#### Data excerpts
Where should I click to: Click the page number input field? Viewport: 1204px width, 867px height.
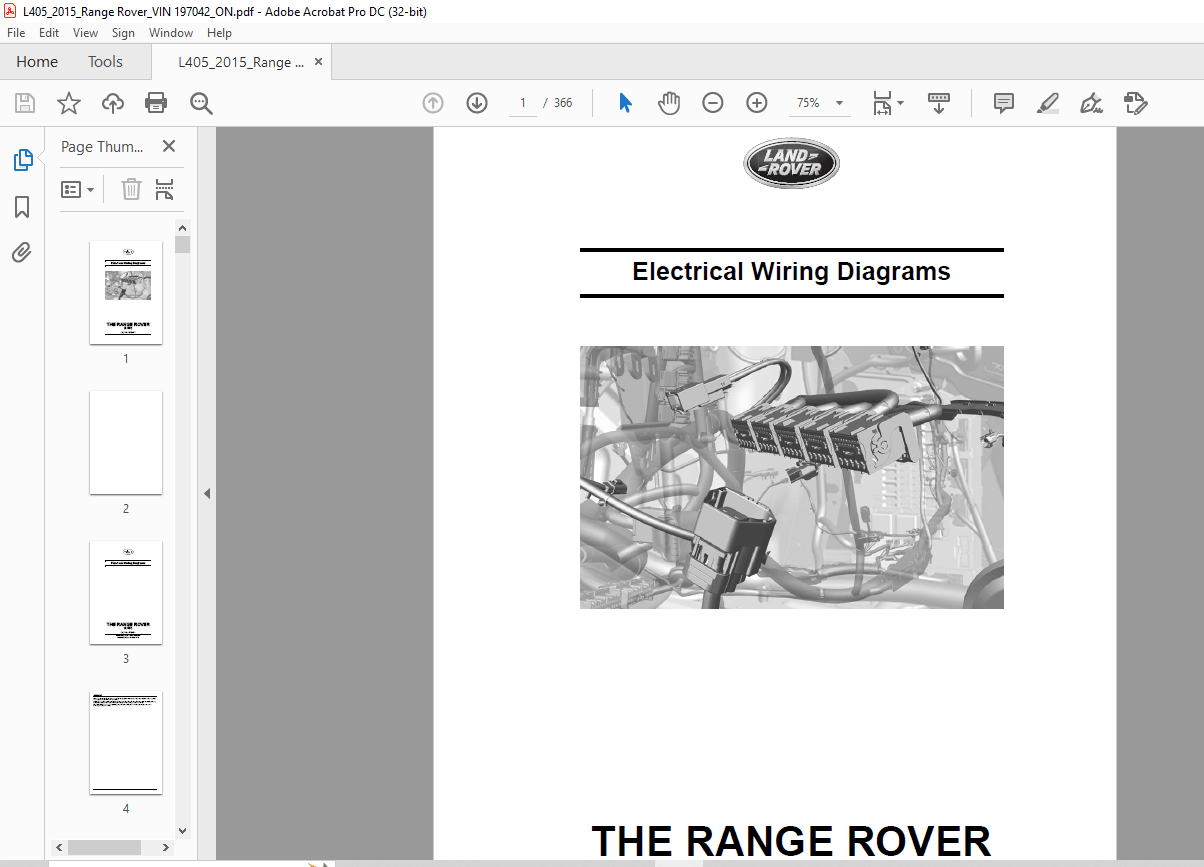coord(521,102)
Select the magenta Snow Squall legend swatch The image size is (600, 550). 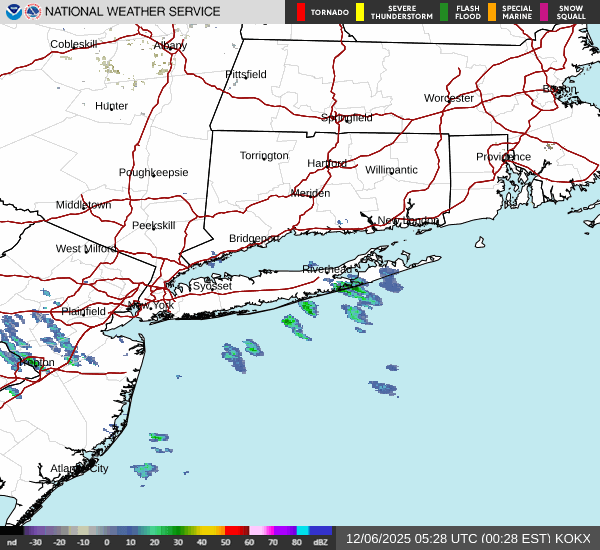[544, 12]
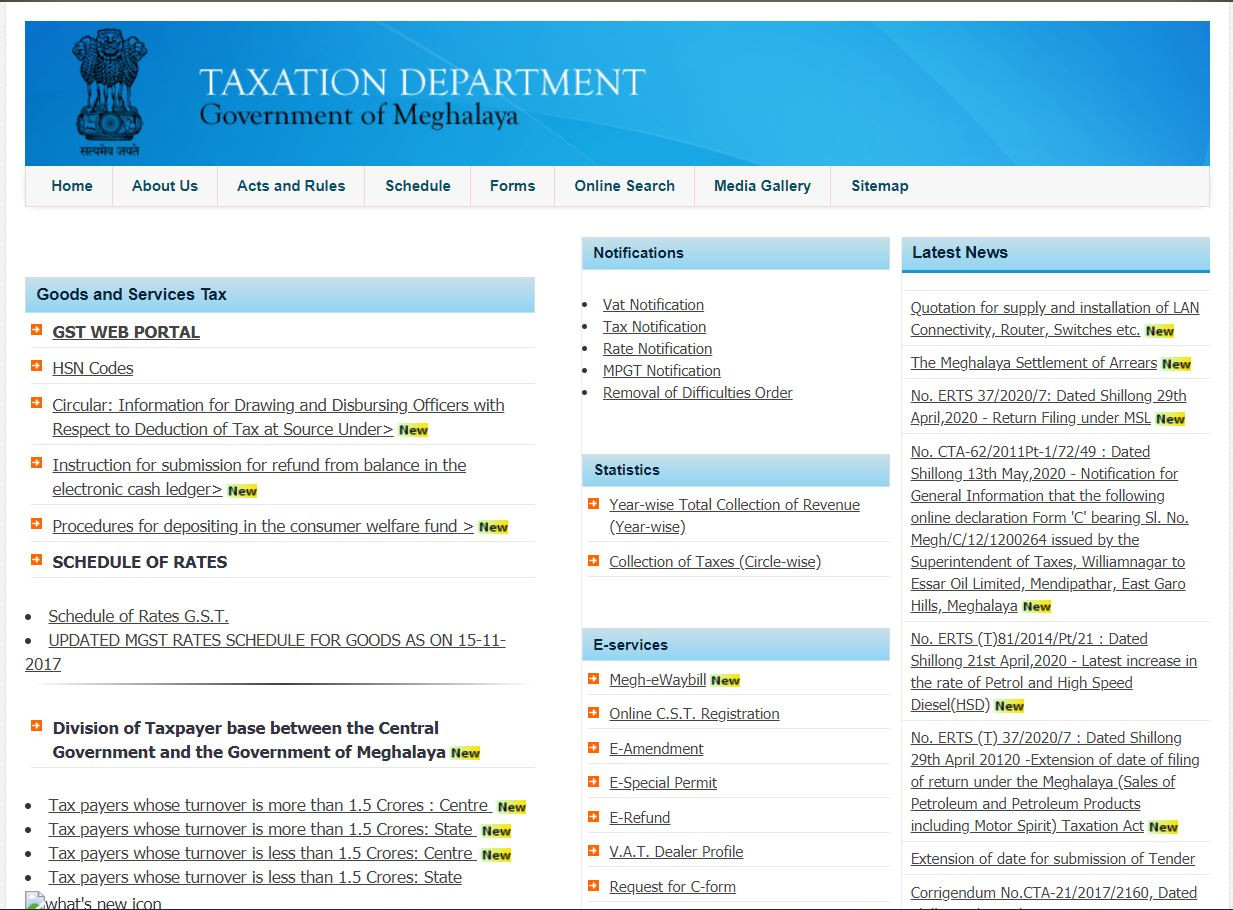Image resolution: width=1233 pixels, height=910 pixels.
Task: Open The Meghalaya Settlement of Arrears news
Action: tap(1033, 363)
########
#### Data excerpts
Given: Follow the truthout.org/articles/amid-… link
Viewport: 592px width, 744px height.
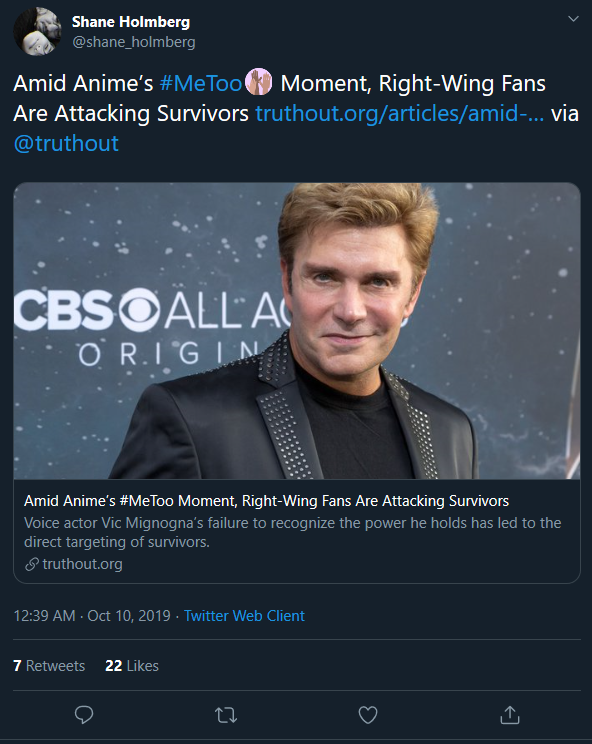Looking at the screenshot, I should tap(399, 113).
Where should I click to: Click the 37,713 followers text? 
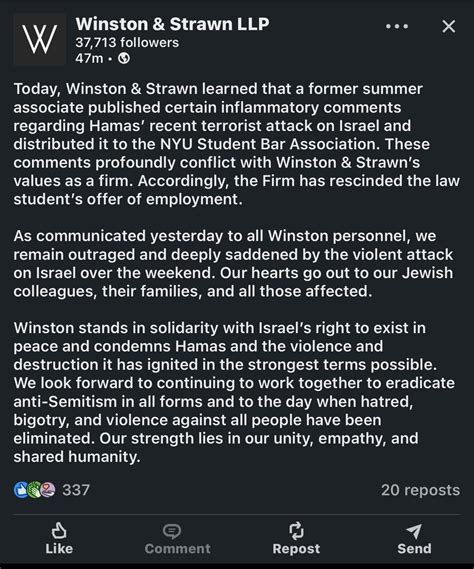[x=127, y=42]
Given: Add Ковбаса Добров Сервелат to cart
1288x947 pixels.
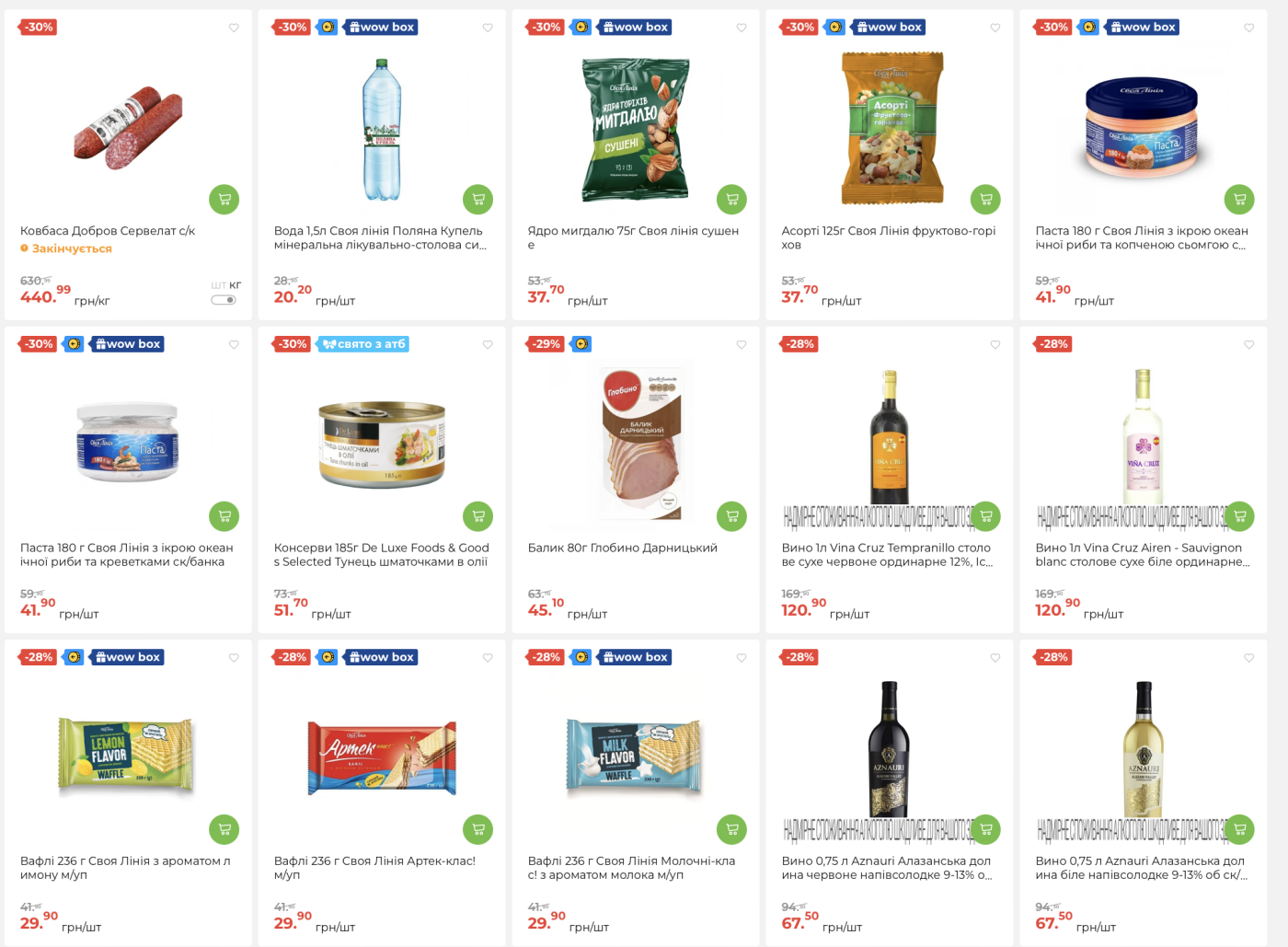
########
#### Data excerpts
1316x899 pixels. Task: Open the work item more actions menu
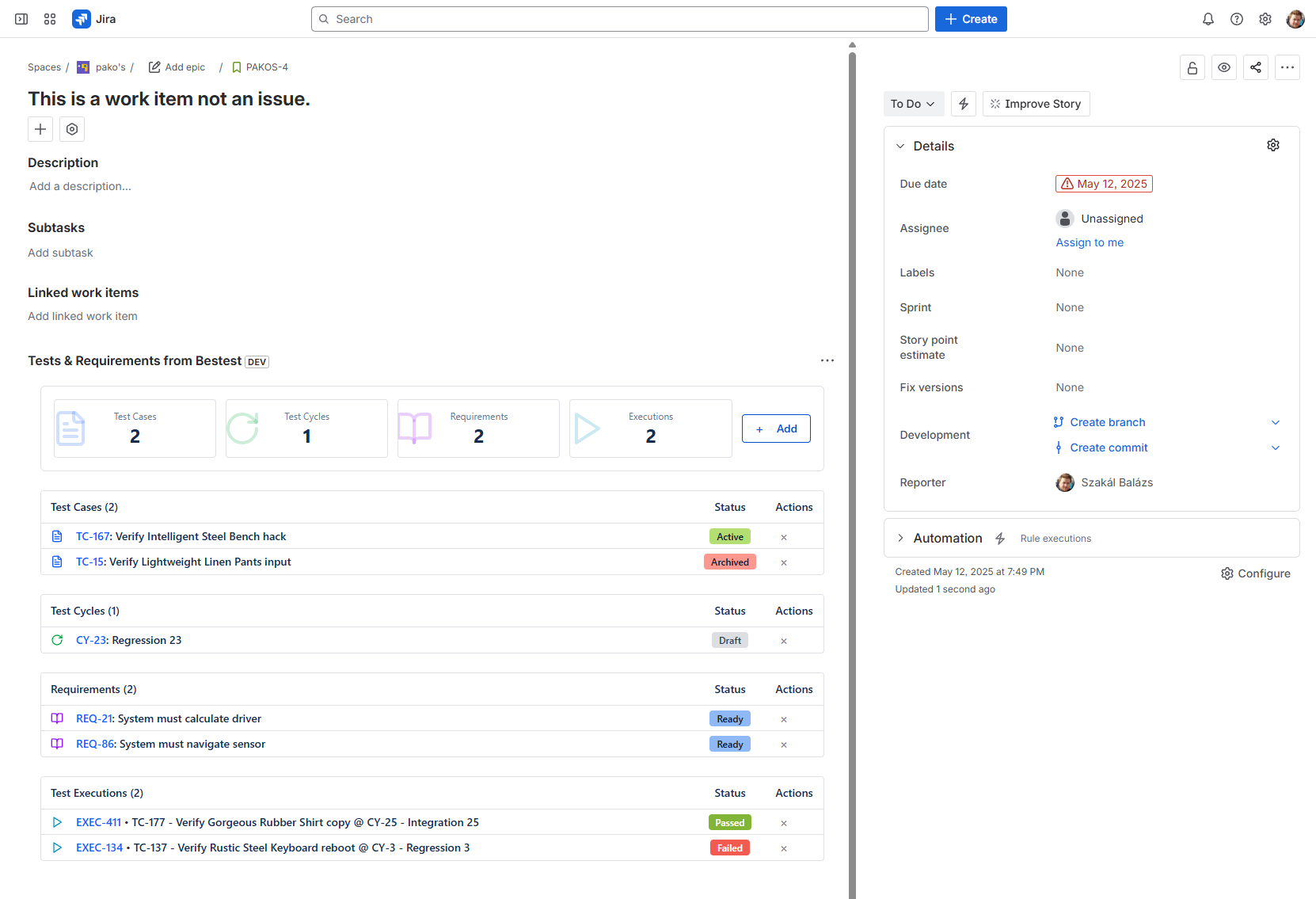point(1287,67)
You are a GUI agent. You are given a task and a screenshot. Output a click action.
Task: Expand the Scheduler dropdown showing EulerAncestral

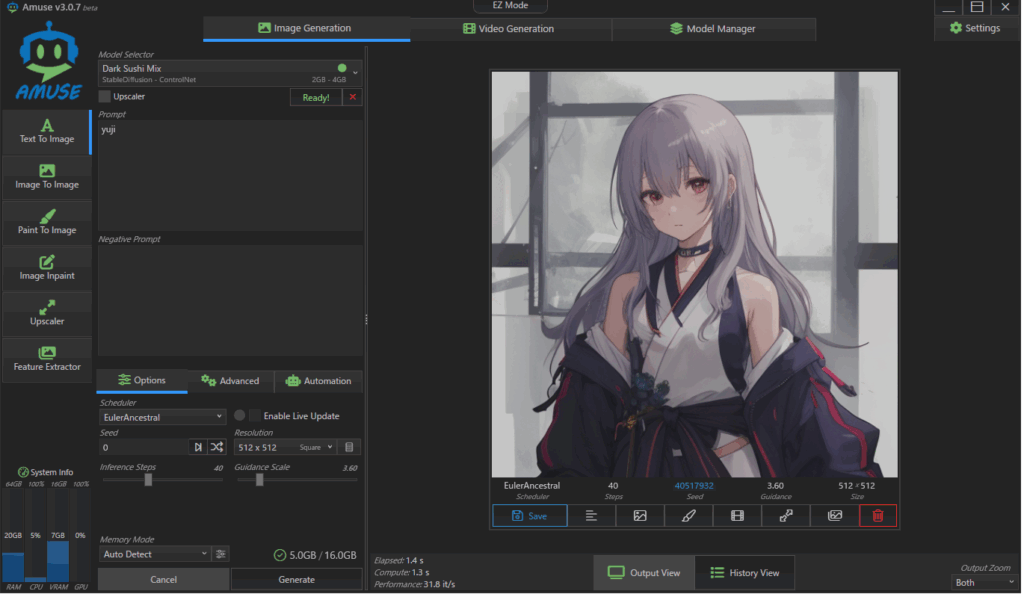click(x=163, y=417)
########
> _Set exercise_: Please transcribe the lines beginning with the line that contains "Given: Add Ковбаса Добров Сервелат to cart" and ending with the line that contains "1288x947 pixels.", both included, copying them exactly as they appear.

> _Written response_:
Given: Add Ковбаса Добров Сервелат to cart
1288x947 pixels.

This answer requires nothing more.